Protecting your principal while growing it modestly and consistently is the key to success.
Now, where MFs fall short of ETFs; MFs are illiquid – ETFs can be traded anytime the market is open just like a stock, and ETFs have tax advantages over MF (generally). Last but not least and why I’ve moved myself almost completely out of MFs and into ETFs is management fees. When I discovered the average management fee of ETFs is something like 0.40% I had to contact my advisor to clarify what their management fee was.
Well that fee was around 2.5%.. About 5X as much..
And for what? In both cases, at this time in my life all the shares are only sitting there, hopefully growing and reinvesting the dividends. Why would I be paying someone way more than necessary to do essentially what I am able to?
Long term, those management fees can have a DETRIMENTAL effect on your total net worth.
Here is some financial literacy for you..
|Gross return over 20 years @ 6%||$320,713||$320,713|
And now you know why Financial Advisors drive Porsche’s.
NOTE: Financial advisors are not evil. I would argue most of them could and will help improve your financial situation. Any advisor worth his weight should be doing much more than just buying stocks or funds for you. Estate planning, budgeting, retirement, helping you realize goals in your life via financial means should also be in their bag of tricks.

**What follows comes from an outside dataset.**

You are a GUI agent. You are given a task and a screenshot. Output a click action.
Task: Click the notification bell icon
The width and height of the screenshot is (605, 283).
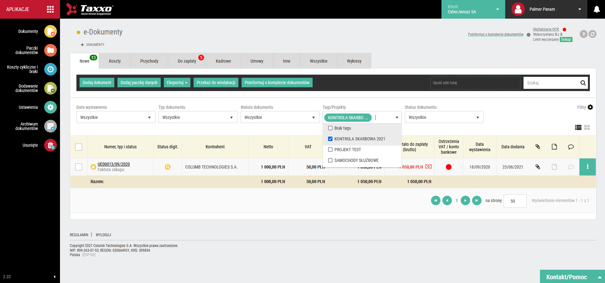tap(596, 9)
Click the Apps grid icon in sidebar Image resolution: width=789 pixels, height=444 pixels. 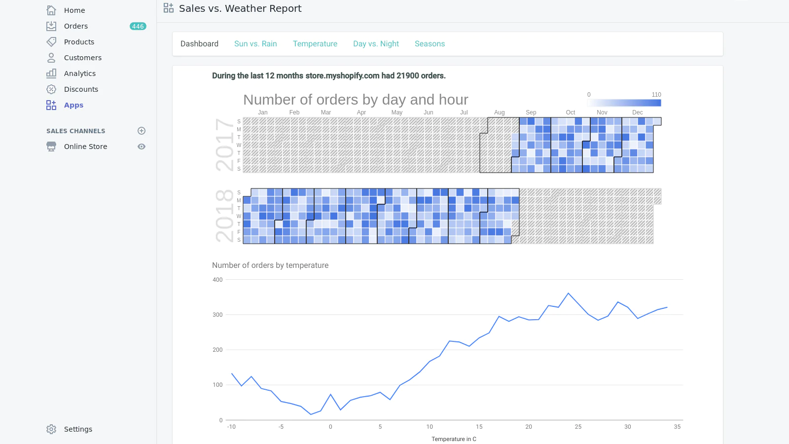[51, 105]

Plus that $100,000 would be worth only $132,050 if you had left it in the bank for 20 years collecting the average and measly – not even beating inflation, so actually losing money! – return of 1.4%. GROSS!
If you choose not to educate yourself on finances then going to a financial advisor is essential. But you’re going to pay for it. Look for an advisor that’s transparent about his fees. And isn’t charging you more than 1% of your total net worth.
Bottom line on financial literacy…
You can easily save yourself a lot of money. All you have to do is invest a bit of your time in reading up on how money works.
You don’t need to be a millionaire to invest, and financial literacy isn’t reserved for the 1%. It only appears that way to make other people money.
In my opinion financial literacy is simply a part of being an adult. Money is a huge aspect of our lives. You learn to cook, do your own laundry and set regular doctor’s appointments. So should you be keeping a working understanding of YOUR money and finances.
If you don’t care to get around to it, maybe one day you can invest with me. For a more-than-reasonable fee, of course. Who knows!